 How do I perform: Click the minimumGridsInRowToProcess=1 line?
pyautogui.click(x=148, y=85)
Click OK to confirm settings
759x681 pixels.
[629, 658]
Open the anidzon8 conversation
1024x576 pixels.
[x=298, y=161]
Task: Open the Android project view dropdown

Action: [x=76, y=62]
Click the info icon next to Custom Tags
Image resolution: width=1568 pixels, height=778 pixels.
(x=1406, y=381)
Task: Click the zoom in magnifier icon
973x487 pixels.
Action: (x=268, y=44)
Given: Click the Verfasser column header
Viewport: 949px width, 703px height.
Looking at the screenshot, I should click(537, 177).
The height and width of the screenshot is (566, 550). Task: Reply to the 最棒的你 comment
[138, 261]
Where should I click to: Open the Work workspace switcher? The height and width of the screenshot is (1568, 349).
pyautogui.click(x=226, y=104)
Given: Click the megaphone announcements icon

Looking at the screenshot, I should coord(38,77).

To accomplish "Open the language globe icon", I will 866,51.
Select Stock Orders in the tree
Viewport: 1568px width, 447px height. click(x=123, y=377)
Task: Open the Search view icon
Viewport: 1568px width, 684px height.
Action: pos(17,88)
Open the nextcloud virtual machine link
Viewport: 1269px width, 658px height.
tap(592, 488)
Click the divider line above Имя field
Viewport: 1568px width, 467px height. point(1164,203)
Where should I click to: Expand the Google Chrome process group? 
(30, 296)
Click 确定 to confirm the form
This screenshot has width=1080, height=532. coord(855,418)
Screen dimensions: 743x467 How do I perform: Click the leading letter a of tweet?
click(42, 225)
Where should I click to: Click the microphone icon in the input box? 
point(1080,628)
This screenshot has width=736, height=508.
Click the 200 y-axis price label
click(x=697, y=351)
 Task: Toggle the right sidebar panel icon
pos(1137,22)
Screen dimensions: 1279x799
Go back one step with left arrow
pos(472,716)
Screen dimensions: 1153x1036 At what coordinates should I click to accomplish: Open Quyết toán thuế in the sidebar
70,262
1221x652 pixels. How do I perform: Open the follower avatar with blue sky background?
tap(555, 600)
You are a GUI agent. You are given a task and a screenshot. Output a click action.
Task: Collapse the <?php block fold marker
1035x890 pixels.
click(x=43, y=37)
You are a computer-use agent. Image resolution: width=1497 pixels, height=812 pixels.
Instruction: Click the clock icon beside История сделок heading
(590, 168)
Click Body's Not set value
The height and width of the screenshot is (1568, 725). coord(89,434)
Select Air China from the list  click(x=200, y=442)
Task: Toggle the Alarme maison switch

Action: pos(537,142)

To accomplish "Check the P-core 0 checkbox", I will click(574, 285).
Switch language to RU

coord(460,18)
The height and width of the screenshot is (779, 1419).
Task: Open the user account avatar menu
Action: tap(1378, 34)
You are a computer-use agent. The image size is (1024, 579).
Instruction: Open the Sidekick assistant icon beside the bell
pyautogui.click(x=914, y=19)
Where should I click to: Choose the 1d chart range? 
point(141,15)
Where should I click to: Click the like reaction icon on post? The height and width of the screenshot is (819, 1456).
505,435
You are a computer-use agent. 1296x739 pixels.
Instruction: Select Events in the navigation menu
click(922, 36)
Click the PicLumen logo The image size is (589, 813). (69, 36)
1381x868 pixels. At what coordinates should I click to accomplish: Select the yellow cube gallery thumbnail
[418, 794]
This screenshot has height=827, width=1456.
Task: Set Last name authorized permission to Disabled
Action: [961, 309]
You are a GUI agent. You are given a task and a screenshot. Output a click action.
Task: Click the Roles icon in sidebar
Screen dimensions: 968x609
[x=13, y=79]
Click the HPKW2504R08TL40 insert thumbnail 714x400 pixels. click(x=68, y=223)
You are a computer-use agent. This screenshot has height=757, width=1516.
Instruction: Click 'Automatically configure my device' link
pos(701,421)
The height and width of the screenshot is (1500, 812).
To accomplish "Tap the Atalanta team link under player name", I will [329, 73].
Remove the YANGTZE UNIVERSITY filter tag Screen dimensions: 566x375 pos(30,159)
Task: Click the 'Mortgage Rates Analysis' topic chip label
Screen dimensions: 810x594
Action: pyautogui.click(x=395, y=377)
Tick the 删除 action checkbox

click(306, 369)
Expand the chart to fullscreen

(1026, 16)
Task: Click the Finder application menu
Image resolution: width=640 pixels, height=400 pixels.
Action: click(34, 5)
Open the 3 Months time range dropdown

**Exercise**. Only those lines of the entries above that run from the line containing "You are a computer-use agent. 1296x739" to the line containing "Task: Click the Roles icon in sidebar", both included, should be transcribed exactly.

**Answer box**.
You are a computer-use agent. 1296x739 pixels.
Instruction: Select Events in the navigation menu
click(922, 36)
Click the PicLumen logo The image size is (589, 813). (69, 36)
1381x868 pixels. At what coordinates should I click to accomplish: Select the yellow cube gallery thumbnail
[418, 794]
This screenshot has height=827, width=1456.
Task: Set Last name authorized permission to Disabled
Action: [961, 309]
You are a GUI agent. You are given a task and a screenshot. Output a click action.
Task: Click the Roles icon in sidebar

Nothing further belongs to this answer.